MSU student plans to establish urban gardens in major cities
Kenneth Matthews is a senior in Horticulture where he pursues his passion for plants.
Kenneth Matthews is majoring in Horticulture with a concentration in Sustainable and Organic Horticulture.
Why did you choose Horticulture as your major/degree?
Majoring in Horticulture has allowed me to explore my passion for plants, whether they be ornamentals or food producing. Beyond my passion, I saw how I could make an impact in society with the tools given through my degree in Horticulture.
What has been the best experience in your major so far?

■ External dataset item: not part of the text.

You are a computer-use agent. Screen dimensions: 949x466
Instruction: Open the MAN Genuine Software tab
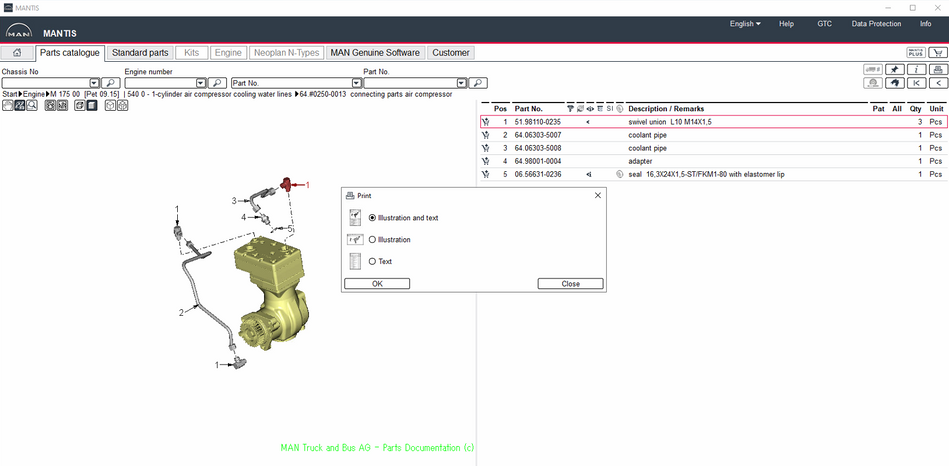[375, 53]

Being hands on in the classrooms via lab has been amazing. Many of the classes have hands on aspects. One of my favorite memories was in Dr. Brad Rowe’s plant propagation lab when students were given the chance to propagate any plants of their choosing. Experiences such as these are vital because they allow students to physically engage and make use of lecture material.
What is the best selling point about your major that you would like others to know?
MSU’s Horticulture Department prepares its students for success in their fields of study. When I interned on a farm, the owner was always surprised by how much I knew about different topics related to plants, greenhouses, irrigation, and environmental sustainability.
Overall, I would tell anyone who is interested in Horticulture to explore the major, maybe even take the HRT 203 introductory course. I did and do not regret it!
What are your future plans?
Long term, I plan to establish urban gardens in major cities both edible and ornamental gardens. I would like to use these gardens to feed surrounding communities, educate, improve environmental sustainability and provide a safe interactive space for troubled or disadvantaged youth.
Along with growing food, I would like to get involved with policies that could change the way food products are made and where they are made available. Unhealthy processed foods are common in low-income communities. Therefore, members of these communities fall victim to diet-related health complications. Unless change is made, the heath disparities low-income families face will perpetually continue in the coming generations.